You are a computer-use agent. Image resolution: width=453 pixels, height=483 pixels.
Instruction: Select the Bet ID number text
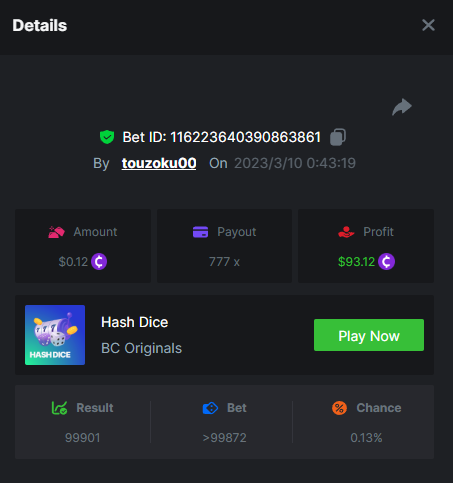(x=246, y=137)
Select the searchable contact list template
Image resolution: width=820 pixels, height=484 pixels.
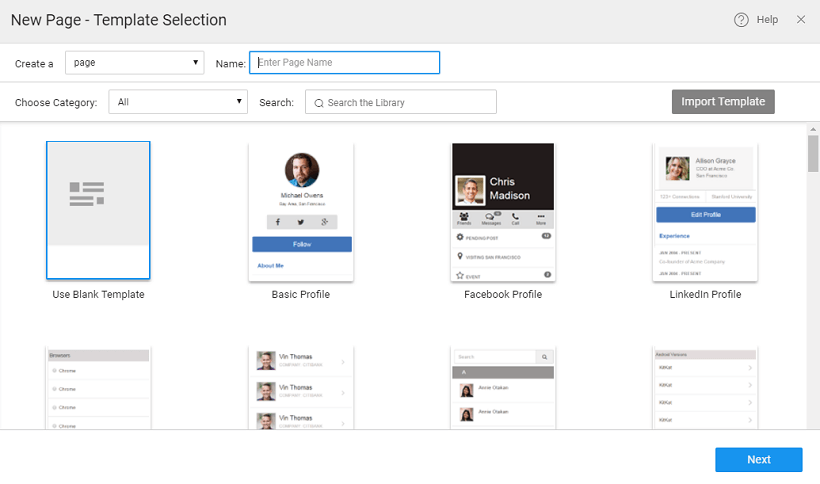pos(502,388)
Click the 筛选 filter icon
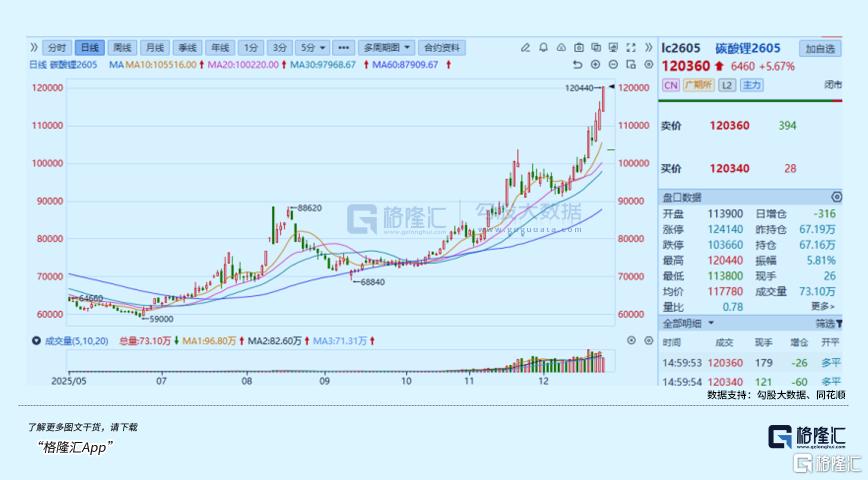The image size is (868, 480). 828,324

REQUEST: Arrange every line of the items above as a numbered list, skipping any blank lines and leaving out the pictures.

TASK OUTPUT:
1. You are a computer-use agent. Image resolution: width=453 pixels, height=483 pixels.
2. Instruction: Select the Bet ID number text
3. (x=246, y=137)
4. Select the searchable contact list template
5. Image resolution: width=820 pixels, height=484 pixels.
6. pos(502,388)
7. Click the 筛选 filter icon
8. The image size is (868, 480). 828,324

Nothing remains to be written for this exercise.